クチコミサイトに悪口を投稿、消して欲しければ… 「逆ステマ」
「逆ステマ」 とは、ネット のクチコミサイトや 掲示板 などに特定企業や個人の誹謗中傷・バッシング・叩き の 書き込み 投稿 を中心に ネガキャン を仕掛け、その後、困っている企業や個人に、「こうした投稿を削除したり、新しい書き込みを押さえることが可能だ」 などと営業で持ちかけ、金品を要求する商法のことです。

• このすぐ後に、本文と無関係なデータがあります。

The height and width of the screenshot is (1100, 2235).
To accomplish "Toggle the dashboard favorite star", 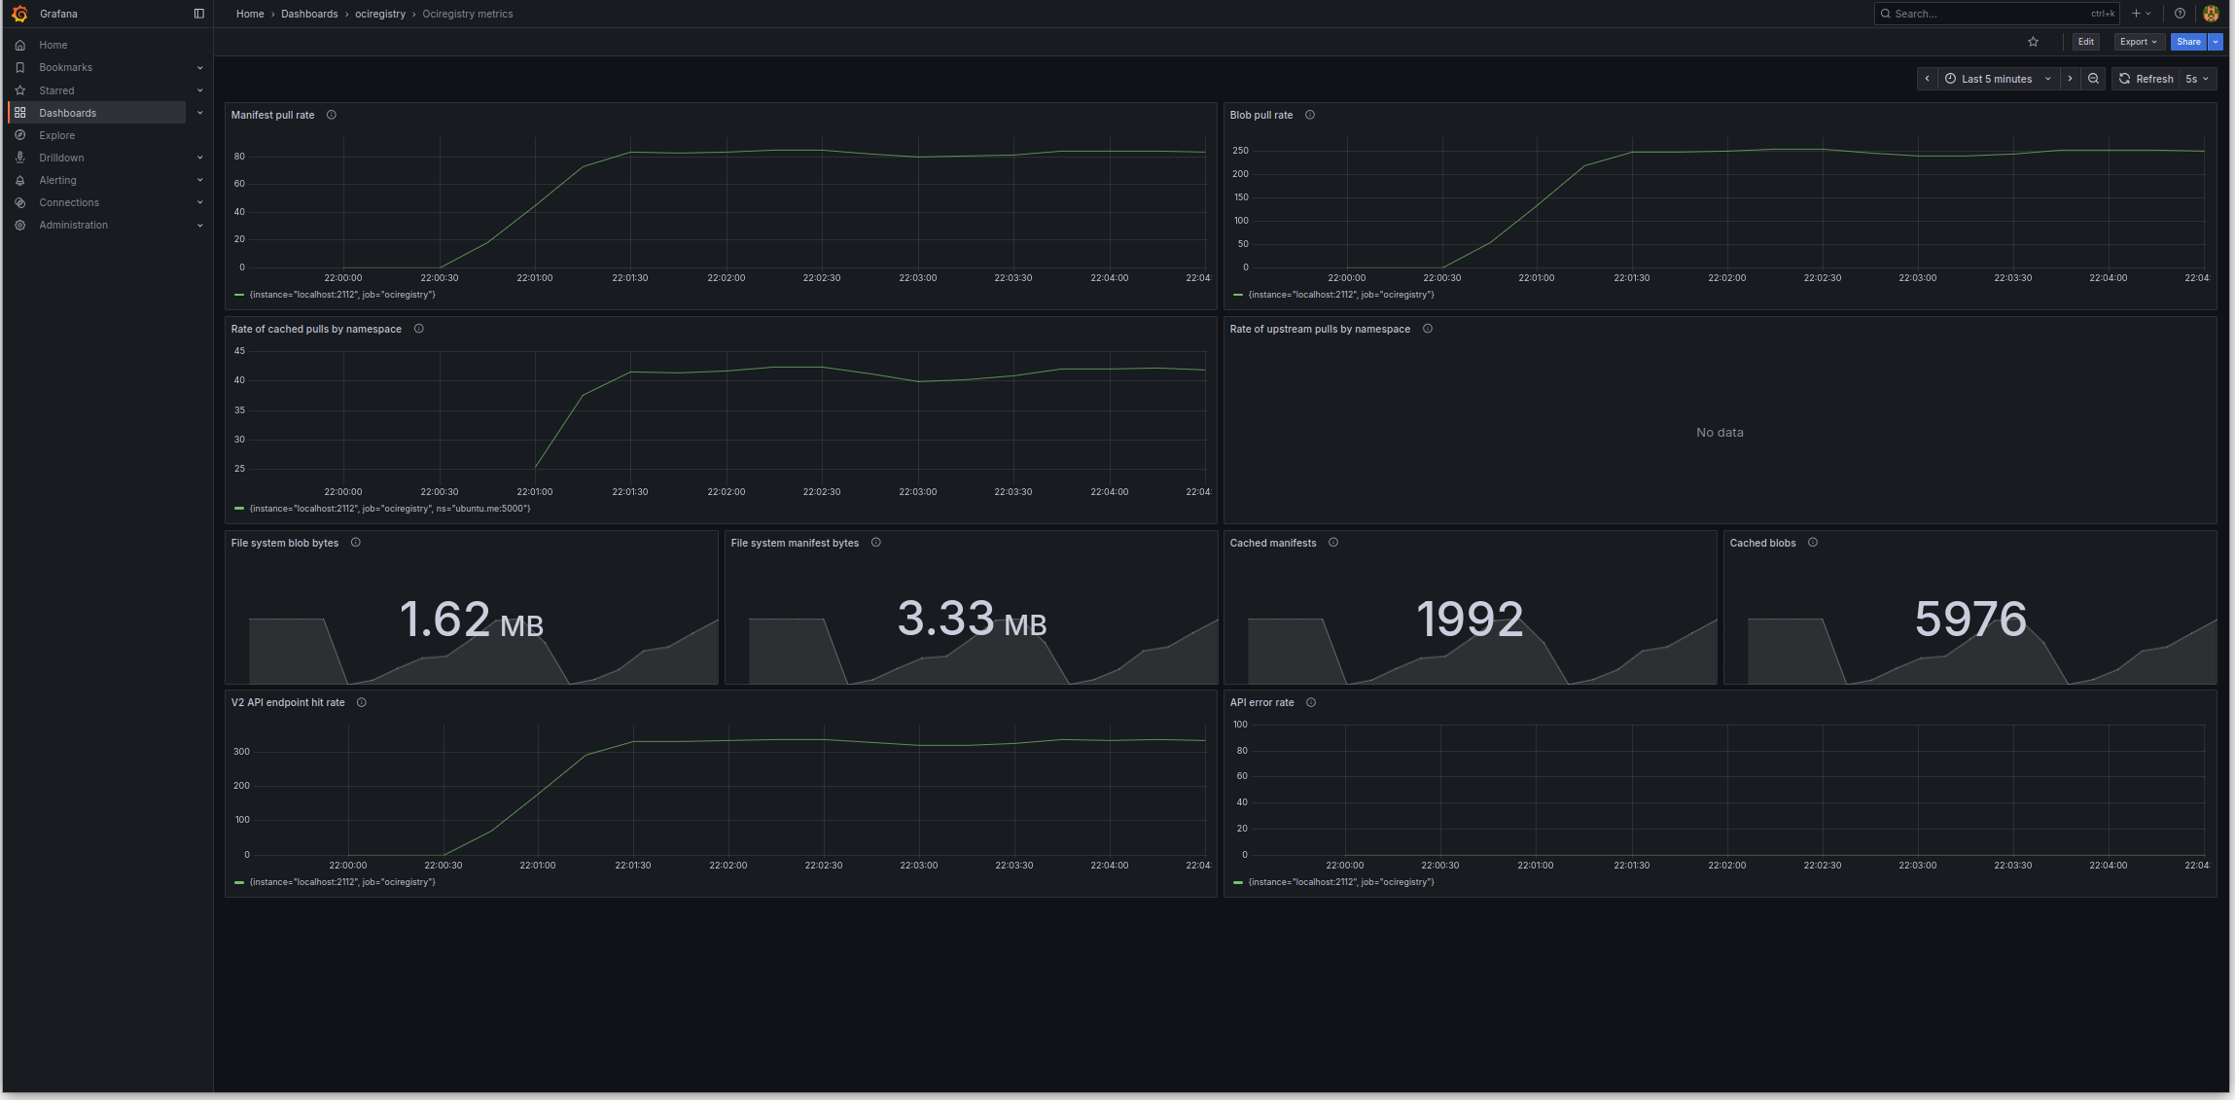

いわゆる マッチポンプ や 自作自演 による 「恐喝」 と云えますが、ネガキャン書き込みをしたのが誰なのかは法的処置を執るなどしない限り一般的にはなかなか分からないので、正体を隠し、善意の第三者、あるいは風評被害を防ぐ正規のマーケティング (レピュテーション・リスク・マネジメント (RRM) の 運営企業 のふりをして、話を持ちかけるケースは増えているようです。
また事実無根で過剰な ネガティブ情報 があふれたり、不当にバッシングされていた企業や商品、作品などを、「逆ステマされていた」 などと呼ぶ場合もあります。 ネットスラング としての使い方はこちらの方が古く、逆ステマをこの意味でのみ使う場合もあります。
ネット上の情報、どこまで信用できるのか…
インターネット の書き込みなどによるレピュテーション・リスク (Reputation Risk/ 評判リスク、風評リスク) を監視・対策して回避するものとして 「火消し」 のような業務を行なっている会社 (ネット監視企業、いわゆる ネット工作員 とも呼ばれるような会社) は多数存在します。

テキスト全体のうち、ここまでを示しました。